- Source records -
__________

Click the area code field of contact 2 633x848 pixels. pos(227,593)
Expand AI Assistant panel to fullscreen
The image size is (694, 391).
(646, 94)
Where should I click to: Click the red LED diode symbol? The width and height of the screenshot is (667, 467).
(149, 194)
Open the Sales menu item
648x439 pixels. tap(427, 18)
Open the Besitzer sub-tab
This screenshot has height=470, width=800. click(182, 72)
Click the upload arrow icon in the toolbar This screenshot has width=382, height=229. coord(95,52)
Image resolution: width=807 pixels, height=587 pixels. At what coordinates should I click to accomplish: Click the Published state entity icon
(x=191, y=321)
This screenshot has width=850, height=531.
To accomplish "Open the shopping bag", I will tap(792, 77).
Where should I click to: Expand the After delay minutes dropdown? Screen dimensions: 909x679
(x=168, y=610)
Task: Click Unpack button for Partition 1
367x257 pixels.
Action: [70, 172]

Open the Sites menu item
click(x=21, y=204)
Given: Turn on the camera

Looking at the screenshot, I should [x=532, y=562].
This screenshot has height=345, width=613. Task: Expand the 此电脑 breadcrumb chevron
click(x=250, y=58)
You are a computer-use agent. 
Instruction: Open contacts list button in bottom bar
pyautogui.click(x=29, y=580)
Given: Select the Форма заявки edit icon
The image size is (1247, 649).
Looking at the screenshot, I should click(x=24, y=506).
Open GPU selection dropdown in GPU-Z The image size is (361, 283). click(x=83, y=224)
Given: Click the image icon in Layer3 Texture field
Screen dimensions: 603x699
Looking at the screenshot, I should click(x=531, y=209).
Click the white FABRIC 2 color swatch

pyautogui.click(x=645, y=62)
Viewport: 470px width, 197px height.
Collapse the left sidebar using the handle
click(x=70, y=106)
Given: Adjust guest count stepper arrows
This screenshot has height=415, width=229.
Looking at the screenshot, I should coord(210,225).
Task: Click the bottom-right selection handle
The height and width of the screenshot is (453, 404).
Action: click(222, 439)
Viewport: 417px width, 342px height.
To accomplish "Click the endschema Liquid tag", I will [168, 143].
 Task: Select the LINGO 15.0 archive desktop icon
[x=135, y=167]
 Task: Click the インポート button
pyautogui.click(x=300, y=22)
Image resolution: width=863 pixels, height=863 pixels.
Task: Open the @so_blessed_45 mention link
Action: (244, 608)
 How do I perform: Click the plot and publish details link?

__________

- Exercise details -
For this task, copy every line of the material in which "selection" appears.

- Solution to this task -
Open GPU selection dropdown in GPU-Z The image size is (361, 283). click(x=83, y=224)
Task: Click the bottom-right selection handle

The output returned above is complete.